Abstract EN:

GABAergic and glycinergic inhibitory transmissions are ubiquitous in the vertebrate brain and ensure its proper function by controlling the activity of neural networks. In brain areas such as the thalamus, brainstem, cerebellum and spinal cord, some inhibitory neurons synthesize GABA and glycine with cytosolic concentrations compatible neurotransmission. The relative affinity of VIAAT, the vesicular transporter for these two neurotransmitters, can then lead to their co-release. Therefore, the inhibitory effects vary greatly according to the synaptic configurations. Faced with this diversity of GABA-glycine co-transmission action, the functional utility of those neurochemical profile diversity (GABAergic, glycinergic and mixed) in the spinal cord, the brainstem or the cerebellum remains poorly understood. To address this question, we took advantage of inhibitory transmission organization in the cerebellar cortex granular layer. In this layer, the activity of granular cells is controlled primarily by a single type of inhibitory neuron organized into different neurochemical subpopulations, Golgi cells. The granule cell-Golgi cell synapse is therefore particularly suited to study how the neurochemical diversity of inhibitory neurons is used by neural networks.

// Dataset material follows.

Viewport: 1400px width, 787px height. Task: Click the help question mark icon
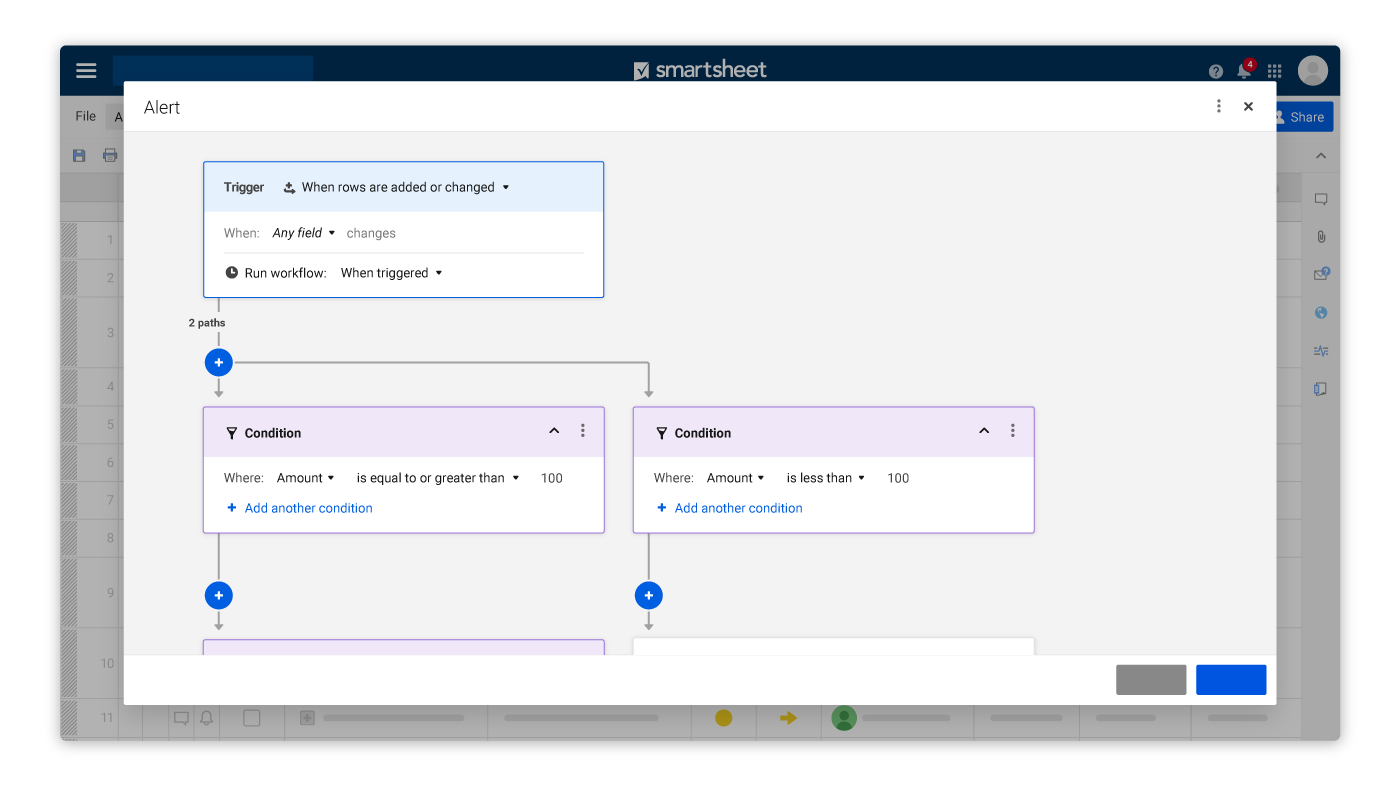point(1215,71)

We have established in this synaptic context, that the uptake of extracellular glycine by its GlyT2 neuronal transporter may modulate GABAergic transmission by disrupting vesicular filling of GABA. This graduation of the vesicular content of GABA would have the consequence of modulating the inhibitory power of the Golgi cells according to their neurochemical profile: GlyT2+ or GlyT2-.